- [What the task asks] Below are the records; copy each line in which "window" occurs.

(Records contained in a dataset)

------------------------------------------------------------

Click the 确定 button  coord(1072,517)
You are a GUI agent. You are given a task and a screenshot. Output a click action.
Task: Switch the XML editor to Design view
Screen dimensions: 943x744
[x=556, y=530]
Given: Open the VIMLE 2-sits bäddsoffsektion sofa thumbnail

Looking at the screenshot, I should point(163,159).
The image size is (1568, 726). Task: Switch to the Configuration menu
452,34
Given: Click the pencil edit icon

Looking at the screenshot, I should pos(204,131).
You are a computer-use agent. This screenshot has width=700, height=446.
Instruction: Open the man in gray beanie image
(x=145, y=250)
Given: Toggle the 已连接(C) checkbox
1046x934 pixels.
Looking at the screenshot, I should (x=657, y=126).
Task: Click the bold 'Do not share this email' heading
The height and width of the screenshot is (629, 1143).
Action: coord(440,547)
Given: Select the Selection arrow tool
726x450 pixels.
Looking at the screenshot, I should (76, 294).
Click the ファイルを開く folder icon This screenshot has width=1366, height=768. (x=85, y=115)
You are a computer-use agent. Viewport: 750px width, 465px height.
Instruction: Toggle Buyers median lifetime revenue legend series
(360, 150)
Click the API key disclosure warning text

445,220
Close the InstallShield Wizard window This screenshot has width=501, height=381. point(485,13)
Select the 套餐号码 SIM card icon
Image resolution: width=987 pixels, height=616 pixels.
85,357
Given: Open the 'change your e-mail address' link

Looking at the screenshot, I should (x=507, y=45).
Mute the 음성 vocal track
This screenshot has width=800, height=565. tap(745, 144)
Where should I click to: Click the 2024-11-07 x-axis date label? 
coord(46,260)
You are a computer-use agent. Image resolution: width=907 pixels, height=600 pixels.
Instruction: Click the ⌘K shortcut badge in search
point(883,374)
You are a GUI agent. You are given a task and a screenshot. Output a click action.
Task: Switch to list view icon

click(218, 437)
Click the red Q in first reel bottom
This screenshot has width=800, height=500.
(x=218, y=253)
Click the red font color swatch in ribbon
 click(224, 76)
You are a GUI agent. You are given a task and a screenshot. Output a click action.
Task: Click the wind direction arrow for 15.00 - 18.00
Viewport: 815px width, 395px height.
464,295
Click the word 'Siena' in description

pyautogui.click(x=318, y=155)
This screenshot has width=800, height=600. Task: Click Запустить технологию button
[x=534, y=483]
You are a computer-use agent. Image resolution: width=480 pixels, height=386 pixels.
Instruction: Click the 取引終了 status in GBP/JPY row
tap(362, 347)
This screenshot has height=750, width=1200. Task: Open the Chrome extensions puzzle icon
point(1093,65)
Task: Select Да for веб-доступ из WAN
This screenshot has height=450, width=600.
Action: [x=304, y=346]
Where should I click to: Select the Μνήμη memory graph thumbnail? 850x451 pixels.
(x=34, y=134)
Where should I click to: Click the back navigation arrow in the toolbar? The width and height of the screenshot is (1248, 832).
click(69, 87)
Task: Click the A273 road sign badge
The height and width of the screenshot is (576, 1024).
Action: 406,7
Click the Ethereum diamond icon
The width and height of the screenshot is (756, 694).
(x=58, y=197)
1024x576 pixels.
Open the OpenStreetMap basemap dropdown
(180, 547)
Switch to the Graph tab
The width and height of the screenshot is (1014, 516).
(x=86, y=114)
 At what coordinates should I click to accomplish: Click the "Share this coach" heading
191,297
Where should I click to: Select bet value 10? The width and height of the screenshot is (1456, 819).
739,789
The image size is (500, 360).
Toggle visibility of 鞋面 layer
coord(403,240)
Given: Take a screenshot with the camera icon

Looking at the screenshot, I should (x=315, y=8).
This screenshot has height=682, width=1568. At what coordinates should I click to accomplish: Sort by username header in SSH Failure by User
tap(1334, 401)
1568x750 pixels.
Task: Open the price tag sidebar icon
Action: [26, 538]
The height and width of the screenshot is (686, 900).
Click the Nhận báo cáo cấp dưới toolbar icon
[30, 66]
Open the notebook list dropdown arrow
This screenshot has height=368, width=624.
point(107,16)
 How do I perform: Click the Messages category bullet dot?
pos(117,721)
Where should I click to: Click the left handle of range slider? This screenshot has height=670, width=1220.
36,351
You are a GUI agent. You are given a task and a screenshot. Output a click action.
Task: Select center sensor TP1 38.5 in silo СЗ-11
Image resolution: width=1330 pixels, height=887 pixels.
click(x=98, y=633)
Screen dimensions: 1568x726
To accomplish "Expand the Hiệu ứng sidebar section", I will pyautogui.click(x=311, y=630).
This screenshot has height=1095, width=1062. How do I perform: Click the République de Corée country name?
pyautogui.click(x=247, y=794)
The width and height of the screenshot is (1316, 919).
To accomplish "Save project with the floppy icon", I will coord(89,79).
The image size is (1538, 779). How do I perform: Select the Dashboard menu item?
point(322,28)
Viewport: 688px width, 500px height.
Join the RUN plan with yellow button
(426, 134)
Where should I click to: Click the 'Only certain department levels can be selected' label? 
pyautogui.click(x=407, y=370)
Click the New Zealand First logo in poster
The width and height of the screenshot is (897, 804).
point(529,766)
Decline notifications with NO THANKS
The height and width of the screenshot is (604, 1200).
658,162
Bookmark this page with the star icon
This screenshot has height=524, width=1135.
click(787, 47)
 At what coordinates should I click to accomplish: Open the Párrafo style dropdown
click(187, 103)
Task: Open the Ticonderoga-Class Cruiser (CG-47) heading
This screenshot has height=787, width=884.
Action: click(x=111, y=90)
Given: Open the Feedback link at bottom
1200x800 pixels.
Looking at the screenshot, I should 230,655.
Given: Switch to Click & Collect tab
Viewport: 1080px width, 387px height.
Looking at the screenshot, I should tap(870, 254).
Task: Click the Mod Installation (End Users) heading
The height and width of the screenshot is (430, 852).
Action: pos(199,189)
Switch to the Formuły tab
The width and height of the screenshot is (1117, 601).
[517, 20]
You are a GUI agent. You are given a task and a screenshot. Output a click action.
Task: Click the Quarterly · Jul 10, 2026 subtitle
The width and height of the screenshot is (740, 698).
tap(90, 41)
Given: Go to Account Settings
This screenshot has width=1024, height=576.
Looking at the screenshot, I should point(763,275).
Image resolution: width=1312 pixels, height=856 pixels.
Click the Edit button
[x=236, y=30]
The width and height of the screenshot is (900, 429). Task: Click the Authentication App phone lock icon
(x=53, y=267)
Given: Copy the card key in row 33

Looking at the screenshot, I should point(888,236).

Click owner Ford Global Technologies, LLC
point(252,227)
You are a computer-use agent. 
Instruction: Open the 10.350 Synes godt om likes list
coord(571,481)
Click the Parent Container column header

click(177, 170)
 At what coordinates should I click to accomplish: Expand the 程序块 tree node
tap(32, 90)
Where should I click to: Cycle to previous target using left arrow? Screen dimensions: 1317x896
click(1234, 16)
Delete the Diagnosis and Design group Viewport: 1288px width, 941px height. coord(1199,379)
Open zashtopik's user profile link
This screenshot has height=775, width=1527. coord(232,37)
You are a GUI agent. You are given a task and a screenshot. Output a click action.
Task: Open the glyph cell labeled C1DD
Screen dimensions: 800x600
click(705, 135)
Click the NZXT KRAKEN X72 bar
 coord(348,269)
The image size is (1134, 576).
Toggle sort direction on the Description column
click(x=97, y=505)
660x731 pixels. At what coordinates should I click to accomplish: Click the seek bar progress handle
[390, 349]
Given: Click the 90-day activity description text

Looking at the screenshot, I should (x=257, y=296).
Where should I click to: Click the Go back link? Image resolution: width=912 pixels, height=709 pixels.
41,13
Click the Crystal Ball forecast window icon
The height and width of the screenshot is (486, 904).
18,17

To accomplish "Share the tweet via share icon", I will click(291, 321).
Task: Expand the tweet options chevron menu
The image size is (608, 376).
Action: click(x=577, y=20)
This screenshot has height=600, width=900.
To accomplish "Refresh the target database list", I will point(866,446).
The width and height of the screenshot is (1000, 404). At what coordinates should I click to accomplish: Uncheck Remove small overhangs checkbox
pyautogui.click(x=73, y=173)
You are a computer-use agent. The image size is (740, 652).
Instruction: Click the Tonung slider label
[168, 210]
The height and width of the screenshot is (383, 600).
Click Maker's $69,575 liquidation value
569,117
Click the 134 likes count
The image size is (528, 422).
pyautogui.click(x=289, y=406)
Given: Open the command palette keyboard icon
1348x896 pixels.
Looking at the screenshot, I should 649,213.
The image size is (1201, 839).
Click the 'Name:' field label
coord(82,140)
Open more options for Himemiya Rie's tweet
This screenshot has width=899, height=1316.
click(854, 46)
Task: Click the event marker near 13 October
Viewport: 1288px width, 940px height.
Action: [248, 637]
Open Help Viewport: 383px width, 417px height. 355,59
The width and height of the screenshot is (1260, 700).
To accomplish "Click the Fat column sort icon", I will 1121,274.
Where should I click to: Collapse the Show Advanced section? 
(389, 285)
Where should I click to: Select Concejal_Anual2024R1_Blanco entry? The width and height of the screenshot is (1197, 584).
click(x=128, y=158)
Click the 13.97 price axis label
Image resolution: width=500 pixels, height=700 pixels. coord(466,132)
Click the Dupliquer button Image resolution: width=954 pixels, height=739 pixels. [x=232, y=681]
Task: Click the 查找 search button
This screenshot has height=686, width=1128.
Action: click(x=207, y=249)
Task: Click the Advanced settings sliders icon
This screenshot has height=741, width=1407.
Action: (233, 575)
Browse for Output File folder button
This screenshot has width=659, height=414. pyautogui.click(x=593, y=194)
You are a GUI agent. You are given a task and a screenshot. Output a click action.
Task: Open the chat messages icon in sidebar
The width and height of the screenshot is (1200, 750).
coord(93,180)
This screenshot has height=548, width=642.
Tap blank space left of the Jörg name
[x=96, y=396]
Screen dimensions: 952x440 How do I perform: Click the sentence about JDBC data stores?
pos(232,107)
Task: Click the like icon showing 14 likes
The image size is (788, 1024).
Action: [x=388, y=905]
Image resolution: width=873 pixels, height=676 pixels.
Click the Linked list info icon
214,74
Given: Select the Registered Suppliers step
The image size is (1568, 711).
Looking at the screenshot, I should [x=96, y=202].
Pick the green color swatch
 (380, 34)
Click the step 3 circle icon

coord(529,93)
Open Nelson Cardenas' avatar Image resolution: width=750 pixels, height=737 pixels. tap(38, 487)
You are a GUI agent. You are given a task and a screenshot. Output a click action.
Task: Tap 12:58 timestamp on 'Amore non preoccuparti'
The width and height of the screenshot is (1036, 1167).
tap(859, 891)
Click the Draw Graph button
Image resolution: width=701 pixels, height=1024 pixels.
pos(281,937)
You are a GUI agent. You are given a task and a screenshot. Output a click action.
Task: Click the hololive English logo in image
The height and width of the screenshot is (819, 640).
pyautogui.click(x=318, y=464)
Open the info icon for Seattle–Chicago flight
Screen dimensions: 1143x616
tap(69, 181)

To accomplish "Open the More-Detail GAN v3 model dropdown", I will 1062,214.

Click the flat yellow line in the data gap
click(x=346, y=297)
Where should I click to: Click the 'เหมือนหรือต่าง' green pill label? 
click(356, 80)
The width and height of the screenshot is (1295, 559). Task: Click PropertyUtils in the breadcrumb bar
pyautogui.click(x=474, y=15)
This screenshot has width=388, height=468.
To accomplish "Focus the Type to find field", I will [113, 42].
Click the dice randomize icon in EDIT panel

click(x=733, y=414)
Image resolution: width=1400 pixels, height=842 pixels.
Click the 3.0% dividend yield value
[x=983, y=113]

------------------------------------------------------------

- [Answer space]
Close the InstallShield Wizard window This screenshot has width=501, height=381. point(485,13)
Click the Crystal Ball forecast window icon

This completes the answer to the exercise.